- _Exercise description_:
Please collect every line of the records below that contains the word "each".

- _Data listing_:
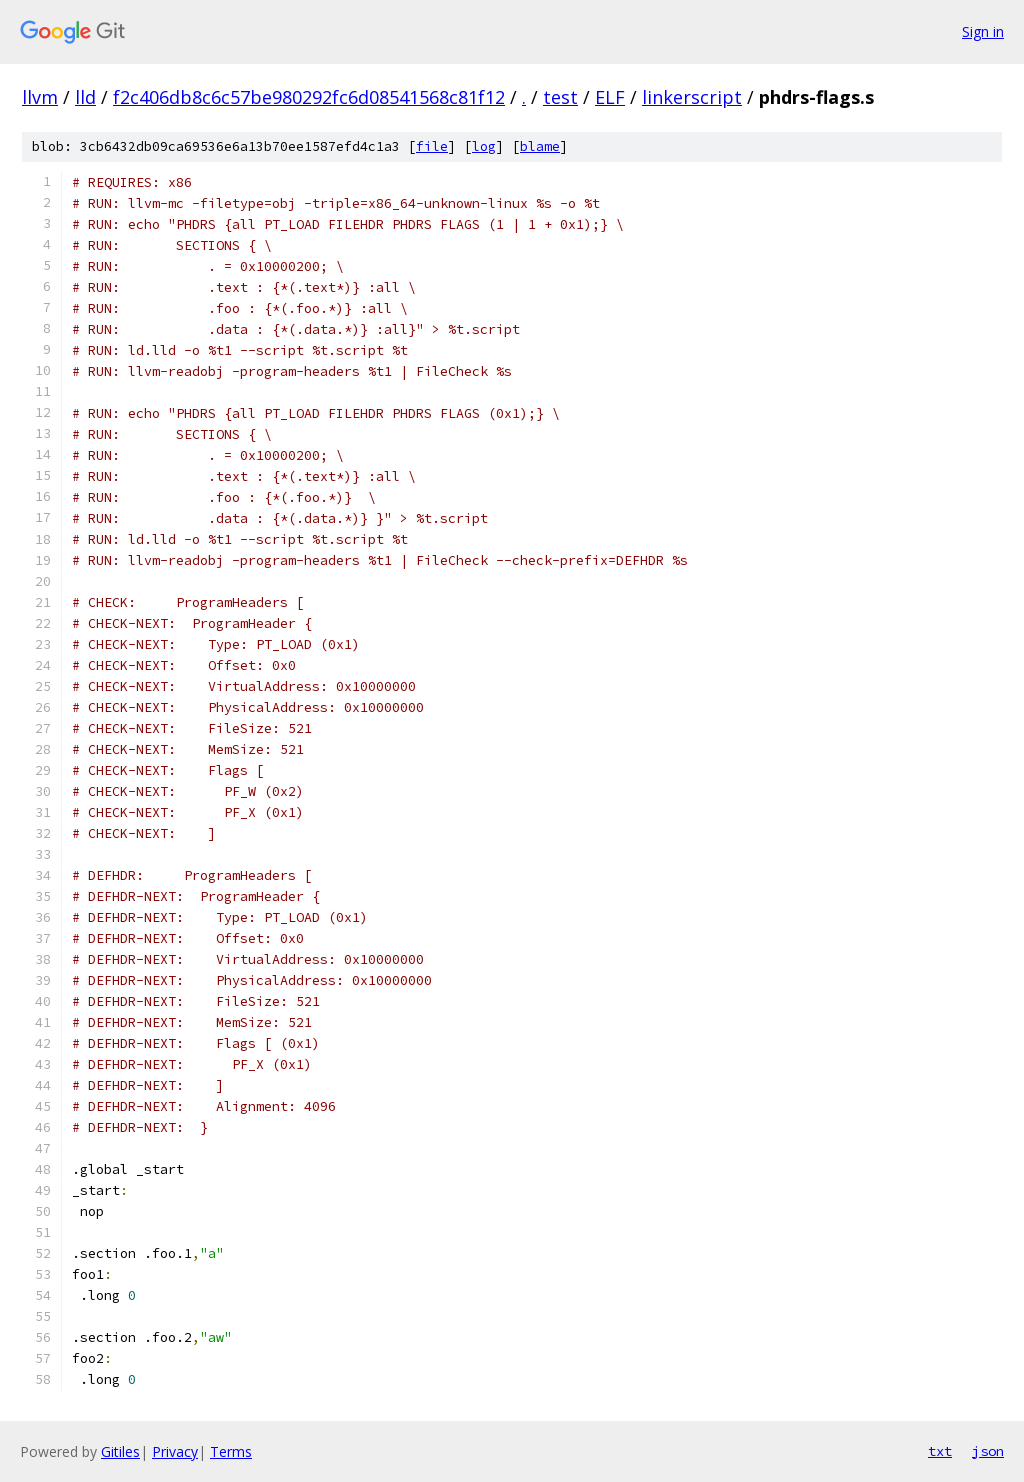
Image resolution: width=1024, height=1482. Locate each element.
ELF (610, 97)
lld (85, 97)
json (988, 1451)
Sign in (983, 31)
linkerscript (692, 97)
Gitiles (120, 1451)
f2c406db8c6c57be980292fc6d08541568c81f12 (309, 97)
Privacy (175, 1451)
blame (540, 146)
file (432, 146)
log (484, 146)
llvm (40, 97)
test (560, 97)
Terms (231, 1451)
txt (940, 1451)
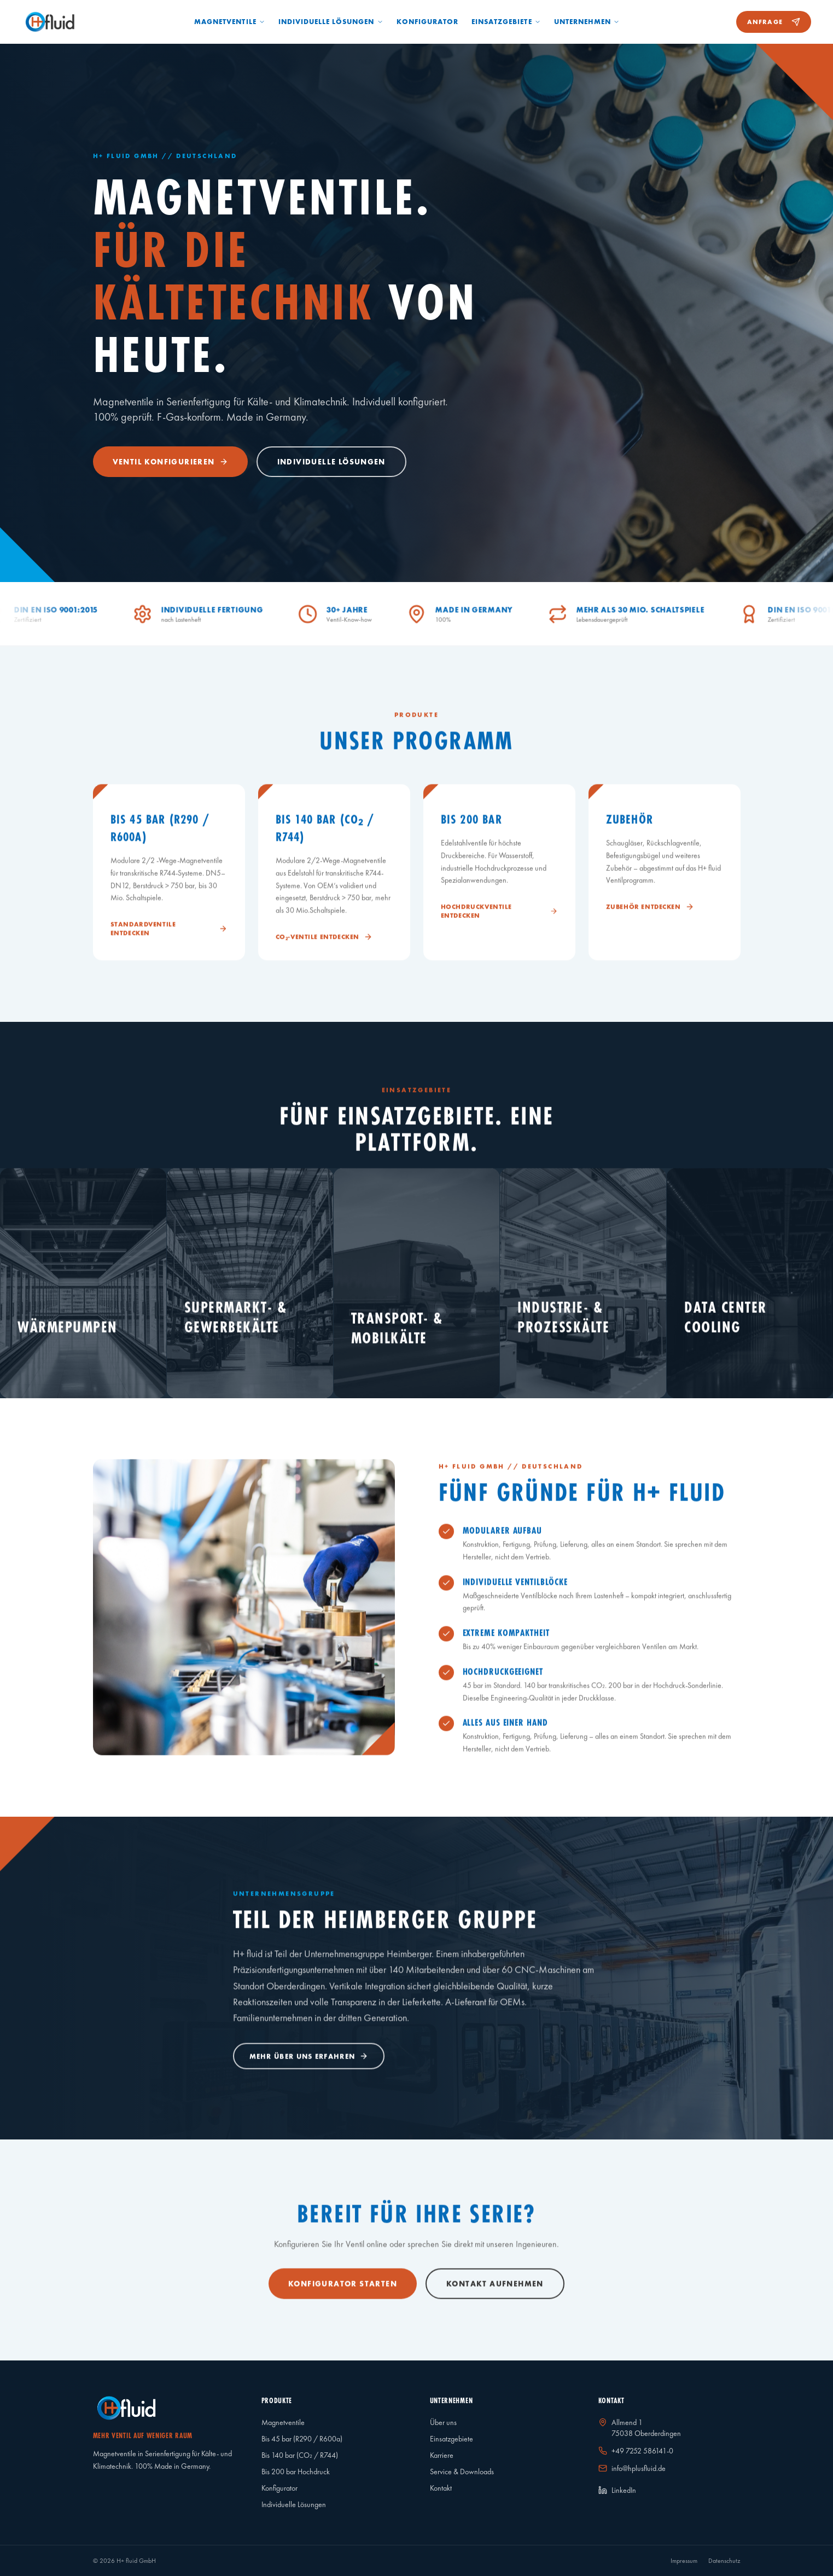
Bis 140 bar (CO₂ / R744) (299, 2455)
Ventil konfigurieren (170, 462)
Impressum (684, 2560)
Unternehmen (587, 21)
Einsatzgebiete (506, 21)
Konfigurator (427, 21)
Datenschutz (724, 2560)
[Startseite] (50, 22)
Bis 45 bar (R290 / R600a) (301, 2439)
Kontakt (441, 2488)
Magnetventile (229, 21)
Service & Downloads (462, 2471)
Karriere (441, 2455)
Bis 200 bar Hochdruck (295, 2471)
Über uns (443, 2422)
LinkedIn (617, 2490)
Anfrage (773, 22)
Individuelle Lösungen (330, 21)
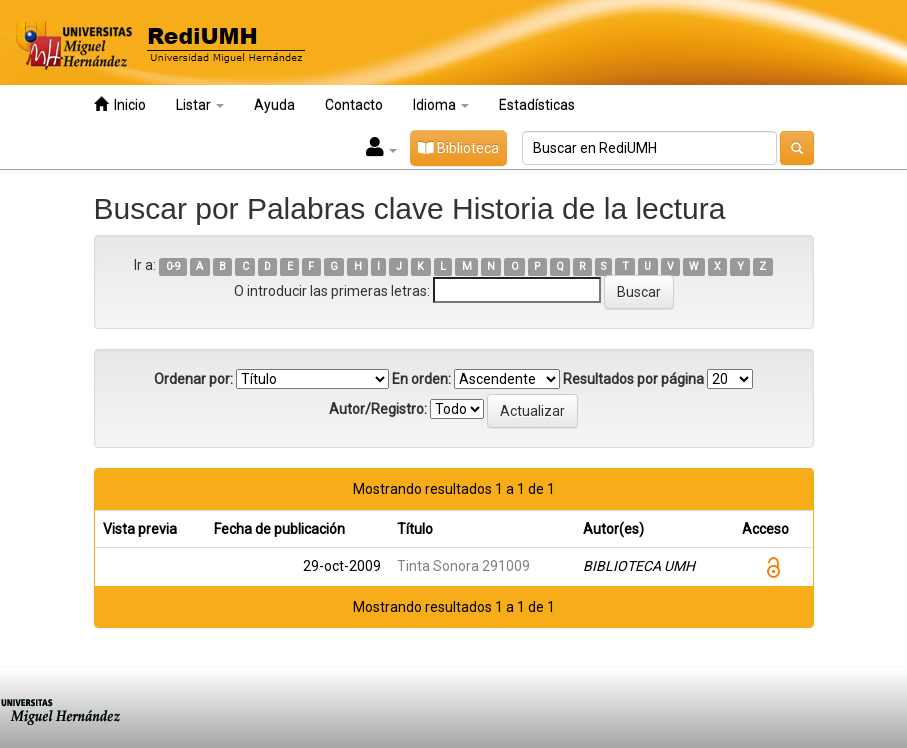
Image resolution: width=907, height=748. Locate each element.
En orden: (421, 379)
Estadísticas (537, 105)
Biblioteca (458, 148)
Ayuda (274, 105)
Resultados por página (633, 379)
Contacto (354, 105)
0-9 (173, 266)
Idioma (441, 105)
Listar (200, 105)
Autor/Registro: (378, 409)
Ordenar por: (193, 379)
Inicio (120, 104)
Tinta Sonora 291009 (463, 566)
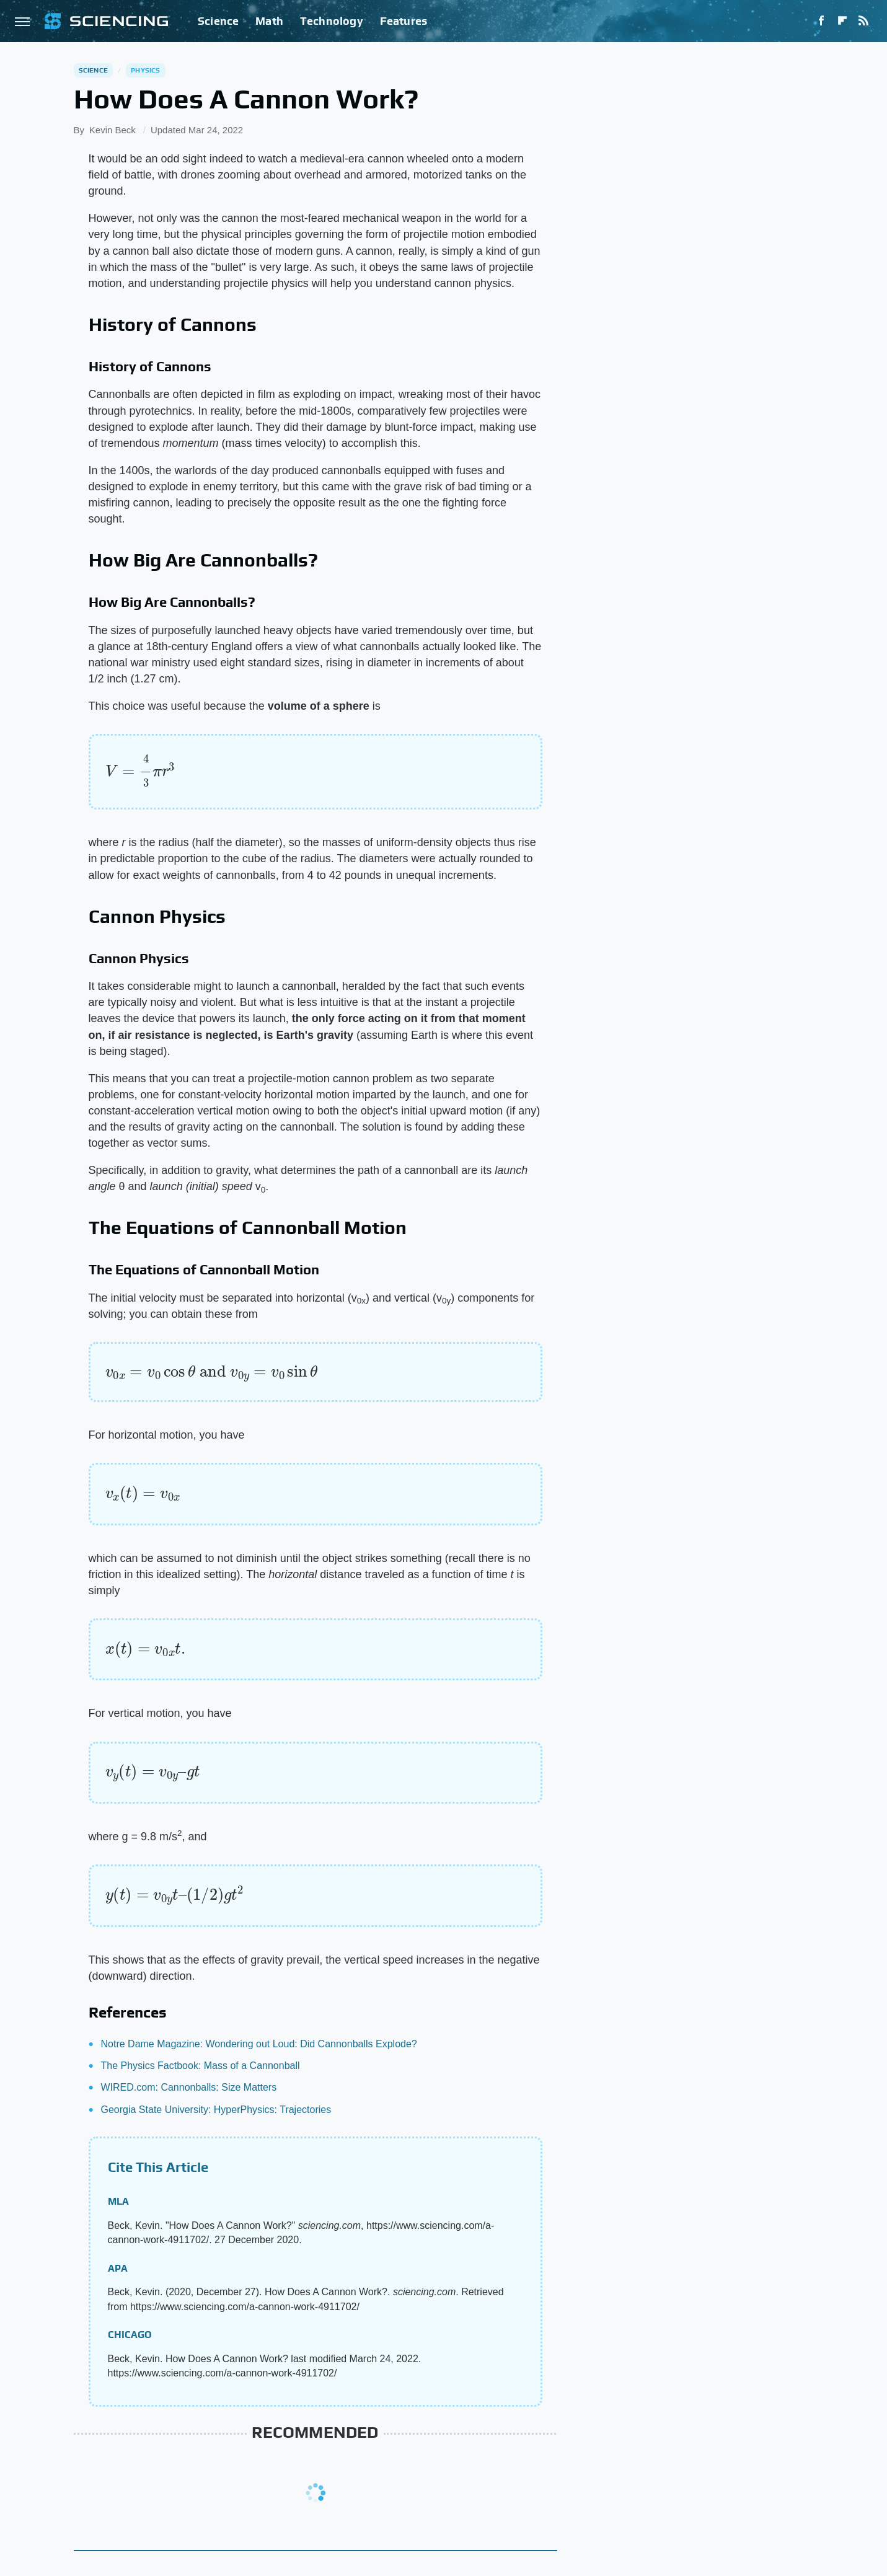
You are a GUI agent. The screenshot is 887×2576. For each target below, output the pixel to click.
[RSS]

- _Reply_:
Image resolution: width=1024, height=1482. Locate each element.
Image resolution: width=907, height=748. Locate each element.
You are a GUI agent. The screenshot is 887×2576. For each target below, output the pixel to click.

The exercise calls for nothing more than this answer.